Another question that should be tackled soon is: when should data from the publicly funded Structural Genomics projects be deposited into the Protein Data Bank, as has been agreed by those receiving grants? The information produced by these projects should be available as soon as possible, both to benefit communication between Structural Genomics centers, and to benefit biological research in general. Some proponents of Structural Genomics have advocated a statistical approach, such as automatic deposition when the Rfree value reaches a certain level for a structure determined by X-ray crystallography. But most feel that an investigator must decide when the quality of a structure is good enough for deposition, since quality is not always a black-and-white issue, and since the release of poor quality structural information could be very misleading. For now, it has been generally agreed that coordinates will be released immediately after refinement (admittedly a fuzzy definition), and that publication should not delay release.

Our interest in Structural Genomics

At Nature Structural Biology, we are keenly interested in Structural Genomics, as shown by our coverage of this emerging field in the accompanying supplement.
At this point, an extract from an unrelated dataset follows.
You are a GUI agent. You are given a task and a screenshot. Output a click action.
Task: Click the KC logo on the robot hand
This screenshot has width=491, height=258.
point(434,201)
However, we do not intend to publish every Structural Genomics paper that we receive. We will apply the same editorial standards to papers coming from Structural Genomics centers; we will look for a desirable combination of novel results, interest to a wide audience, and insight into a biological process. The journal will continue to follow the development of this field, and we hope that both the structural data and the new methods that are generated will make it easier to address a wide variety of biological questions — such as the ones presented on the pages of this issue — in even greater depth.